Une petite fille "survivante". "Quand j'étais enfant, je jouais avec des soldats de plomb. Mes parents me disaient de faire attention à un petit soldat en particulier, parce qu'il appartenait à mon cousin Jeannot, qui habitait au Havre", raconte Samuel Sandler. "En mars 1943, la police est venue arrêter Jeannot, qui est parti vers les camps de la mort. Et pendant des années, j'ai été hanté par cette injustice. Mais je me suis consolé en me disant qu'en France, jamais plus on ne tirerait sur des petits parce qu'ils sont juifs. Jusqu'au 19 mars 2012…."
Le témoignage est court. Samuel Sandler n'évoque pas les conséquences du drame sur sa vie, son traumatisme. Il a un mot pour chacun de ses proches tués ce jour-là. Jonathan, "qui était ravi de venir enseigner à Toulouse", Arieh, "un petit garçon sage qui faisait le bonheur de ses grands-parents", et Gabriel, "que j'appelais monsieur Coca-Cola parce qu'il adorait ça." Ému mais concentré, le témoin évoque aussi sa petite-fille, "la survivante" : "Quand elle prend l'avion, elle se dit qu'elle se rapproche un peu de son père."

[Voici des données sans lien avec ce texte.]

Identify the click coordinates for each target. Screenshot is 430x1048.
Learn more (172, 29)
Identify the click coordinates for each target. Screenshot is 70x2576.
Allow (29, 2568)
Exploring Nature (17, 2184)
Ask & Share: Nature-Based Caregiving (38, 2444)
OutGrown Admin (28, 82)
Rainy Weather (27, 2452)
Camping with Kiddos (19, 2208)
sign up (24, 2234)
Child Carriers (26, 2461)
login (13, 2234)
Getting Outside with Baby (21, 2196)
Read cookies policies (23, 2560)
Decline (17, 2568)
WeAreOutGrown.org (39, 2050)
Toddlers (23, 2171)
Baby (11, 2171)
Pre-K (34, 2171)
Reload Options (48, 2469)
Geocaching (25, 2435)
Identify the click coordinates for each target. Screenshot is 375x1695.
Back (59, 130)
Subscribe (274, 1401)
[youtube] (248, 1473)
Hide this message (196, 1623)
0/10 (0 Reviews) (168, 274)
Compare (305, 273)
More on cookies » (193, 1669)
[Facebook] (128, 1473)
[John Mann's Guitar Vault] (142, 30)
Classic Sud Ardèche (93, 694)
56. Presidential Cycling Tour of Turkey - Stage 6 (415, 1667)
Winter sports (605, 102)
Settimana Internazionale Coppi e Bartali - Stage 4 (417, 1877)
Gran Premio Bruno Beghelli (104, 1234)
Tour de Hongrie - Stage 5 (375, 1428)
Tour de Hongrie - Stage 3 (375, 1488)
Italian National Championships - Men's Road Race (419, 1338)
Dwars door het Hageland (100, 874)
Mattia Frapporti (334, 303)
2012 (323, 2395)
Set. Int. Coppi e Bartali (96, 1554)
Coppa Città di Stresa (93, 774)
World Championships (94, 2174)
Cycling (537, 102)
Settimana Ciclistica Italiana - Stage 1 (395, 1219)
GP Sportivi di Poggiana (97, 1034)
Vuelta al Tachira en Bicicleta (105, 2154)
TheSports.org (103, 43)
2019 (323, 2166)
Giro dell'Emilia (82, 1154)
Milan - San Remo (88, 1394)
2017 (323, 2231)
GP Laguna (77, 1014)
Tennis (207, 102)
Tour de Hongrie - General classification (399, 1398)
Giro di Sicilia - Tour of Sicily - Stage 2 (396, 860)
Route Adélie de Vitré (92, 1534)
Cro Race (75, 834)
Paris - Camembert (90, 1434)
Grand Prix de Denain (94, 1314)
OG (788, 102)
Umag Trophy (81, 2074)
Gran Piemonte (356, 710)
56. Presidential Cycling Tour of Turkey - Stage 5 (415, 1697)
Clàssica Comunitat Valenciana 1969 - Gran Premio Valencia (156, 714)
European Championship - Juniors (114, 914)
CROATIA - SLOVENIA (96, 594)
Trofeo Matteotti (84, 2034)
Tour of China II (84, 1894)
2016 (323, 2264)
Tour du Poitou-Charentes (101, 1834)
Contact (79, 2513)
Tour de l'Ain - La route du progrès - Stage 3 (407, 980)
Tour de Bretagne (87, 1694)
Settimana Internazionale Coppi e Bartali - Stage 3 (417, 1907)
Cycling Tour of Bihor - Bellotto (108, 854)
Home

"Un petit Eichmann des quartiers". Et puis, sans hausser la voix, Samuel Sandler évoque Mohamed Merah. "L'assassin de mes enfants était fier de ses actes, il les a filmés. Depuis ce jour-là, c'est une souffrance d'entendre son nom pour toutes les victimes. Moi je ne le prononce pas, ce serait lui donner une once d'humanité." Sans regarder le box, d'où Abdelkader Merah ne le quitte pas des yeux, le témoin glisse son avis : "Son frère est pour moi un maître à penser, un maître à tuer. Un petit Eichmann des quartiers."
A la demande du président, Samuel Sandler donne des nouvelles de sa belle-fille, "remariée" et qui vit désormais à Jérusalem, où sont enterrés son mari et ses enfants. En les évoquant à nouveau, le grand-père interroge : "Comment exécuter un enfant avec une tétine à la bouche ? C'est le mal absolu."